■ The task ■
Please restate the listing lines starting at the one that contains "coordinates (755, 37)." and ending at the one that contains "tree-item: Gestaltungsvorlagenkatalog is", swapping "particular" for "specific" and leaving everything else unchanged.
- Opening Delimiter -
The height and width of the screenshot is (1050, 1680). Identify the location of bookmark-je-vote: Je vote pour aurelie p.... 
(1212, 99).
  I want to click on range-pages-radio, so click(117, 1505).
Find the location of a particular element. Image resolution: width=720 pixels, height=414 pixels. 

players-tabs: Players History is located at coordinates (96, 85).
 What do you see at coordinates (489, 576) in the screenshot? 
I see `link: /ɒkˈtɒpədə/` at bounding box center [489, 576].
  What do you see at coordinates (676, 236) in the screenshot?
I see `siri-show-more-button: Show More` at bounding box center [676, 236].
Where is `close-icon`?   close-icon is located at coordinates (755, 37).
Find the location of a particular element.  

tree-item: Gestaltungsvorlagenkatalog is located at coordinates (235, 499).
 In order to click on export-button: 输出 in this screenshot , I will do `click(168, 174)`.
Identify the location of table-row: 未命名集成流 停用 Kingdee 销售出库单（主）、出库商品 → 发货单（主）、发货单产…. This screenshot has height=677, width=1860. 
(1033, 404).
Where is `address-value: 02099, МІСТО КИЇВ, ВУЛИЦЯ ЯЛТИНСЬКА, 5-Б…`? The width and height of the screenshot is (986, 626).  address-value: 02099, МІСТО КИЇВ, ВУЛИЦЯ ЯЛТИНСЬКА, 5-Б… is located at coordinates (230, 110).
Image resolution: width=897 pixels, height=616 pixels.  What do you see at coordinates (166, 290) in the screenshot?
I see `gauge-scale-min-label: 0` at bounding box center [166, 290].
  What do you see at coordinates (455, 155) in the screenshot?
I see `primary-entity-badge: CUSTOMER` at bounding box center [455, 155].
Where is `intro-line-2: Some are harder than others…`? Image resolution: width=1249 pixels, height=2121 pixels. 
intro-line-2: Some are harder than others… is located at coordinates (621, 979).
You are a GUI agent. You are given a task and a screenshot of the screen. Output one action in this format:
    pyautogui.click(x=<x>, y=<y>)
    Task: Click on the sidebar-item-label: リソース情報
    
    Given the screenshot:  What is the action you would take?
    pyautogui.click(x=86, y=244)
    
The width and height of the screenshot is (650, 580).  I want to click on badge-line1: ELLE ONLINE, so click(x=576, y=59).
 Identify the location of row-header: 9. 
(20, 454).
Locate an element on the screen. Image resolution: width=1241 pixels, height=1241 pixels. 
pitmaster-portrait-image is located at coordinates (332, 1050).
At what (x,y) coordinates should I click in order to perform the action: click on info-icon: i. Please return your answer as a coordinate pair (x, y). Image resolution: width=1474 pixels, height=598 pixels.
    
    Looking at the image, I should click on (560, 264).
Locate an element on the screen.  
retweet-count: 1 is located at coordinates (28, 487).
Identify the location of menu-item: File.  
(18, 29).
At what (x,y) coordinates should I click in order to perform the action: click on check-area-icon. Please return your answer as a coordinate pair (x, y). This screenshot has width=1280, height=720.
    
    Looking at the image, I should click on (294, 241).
- Closing Delimiter -
■ Answer to the exercise ■
Where is `close-icon`?   close-icon is located at coordinates (755, 37).
Find the location of a specific element.  

tree-item: Gestaltungsvorlagenkatalog is located at coordinates (235, 499).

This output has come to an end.